If your DHCP server supports it, you may also want to assign longer lease cycles for these systems to minimize any risks incurred by temporary failure.
Plan Your DHCP Infrastructure
One of the recurring themes in this discussion is server stability. Although you don't have to worry about your DHCP servers crashing several times a day, the uncommon outage can still be extremely damaging if you start relying heavily on DHCP for general configuration data. In particular, if you use a centralized DHCP topology that relies strongly on BOOTP forwarders and WAN links, an untimely network outage can result in a global network outage.
There are a variety of ways in which you can deal with this problem. The most simple solution is to put a DHCP server into each field office so that the local clients are almost always assured of having access to a local server. Unfortunately, managing distributed DHCP servers is not always easy, requiring at worst that you have physical access to the systems or at best that you have the ability to replicate global configuration data down to each server.
Most DHCP servers fall somewhere in the middle. For example, with the DHCP server bundled into Windows NT 4.0, a network manager can use a client-side management utility to connect to each server and define settings explicitly, which allows for distributed servers. The per-server management can get tedious, however.
Conversely, many third-party solutions let configuration files include data from multiple sources (using an $include directive or something similar) or at least allow for the use of rdist (remote distribution) or another replication service to copy global configuration files to multiple servers dynamically.
Another option along the same vein is to use a DHCP server that has its own storage-distribution mechanism.
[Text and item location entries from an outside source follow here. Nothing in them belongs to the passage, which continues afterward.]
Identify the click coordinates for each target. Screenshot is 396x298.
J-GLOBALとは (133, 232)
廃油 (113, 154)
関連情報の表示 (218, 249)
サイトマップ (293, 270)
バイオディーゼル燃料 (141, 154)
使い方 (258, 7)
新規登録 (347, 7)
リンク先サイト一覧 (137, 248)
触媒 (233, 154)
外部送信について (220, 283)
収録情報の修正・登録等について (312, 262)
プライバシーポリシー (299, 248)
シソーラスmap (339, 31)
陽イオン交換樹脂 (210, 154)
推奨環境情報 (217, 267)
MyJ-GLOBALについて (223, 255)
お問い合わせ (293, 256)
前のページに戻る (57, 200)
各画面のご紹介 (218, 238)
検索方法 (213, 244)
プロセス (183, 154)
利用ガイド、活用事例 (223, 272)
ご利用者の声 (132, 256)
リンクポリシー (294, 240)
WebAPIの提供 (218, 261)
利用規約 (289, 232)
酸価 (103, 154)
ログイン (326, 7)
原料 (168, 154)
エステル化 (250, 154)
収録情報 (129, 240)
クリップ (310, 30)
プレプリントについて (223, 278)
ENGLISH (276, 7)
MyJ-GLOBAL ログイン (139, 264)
For example, Microsoft encourages users of its Windows 2000 DHCP server to implement operating system-level clustering to achieve distributed fault-tolerance (a bit of overkill for heavily distributed sites, but feasible for highly centralized ones).
Similarly, Novell's DNS and DHCP service uses NDS as a storage engine for lease data, letting you replicate portions of the NDS tree to multiple servers, whether centralized or distributed.
In addition, Process Software Corp.'s IPworks includes support for the IETF's in-progress specification for a DHCP failover mechanism, which lets a backup server assign leases if a primary server becomes unavailable for any reason.
Other vendors are working on this specification, and its support will likely become more widespread as the technology progresses. Of course, this model also requires that the physical servers be distributed; otherwise, the backup systems also could be unreachable if the WAN dies.
There are many more things you can do to enhance your DHCP utilization. Integration with DNS servers is almost commonplace and is highly recommended as a method for ensuring that host names and addresses are synchronized properly, but these five items are the most important first steps to make. By committing to use DHCP for system-configuration services, you can relieve a significant portion of your current system-management requirements simply by using the bundled tools and service.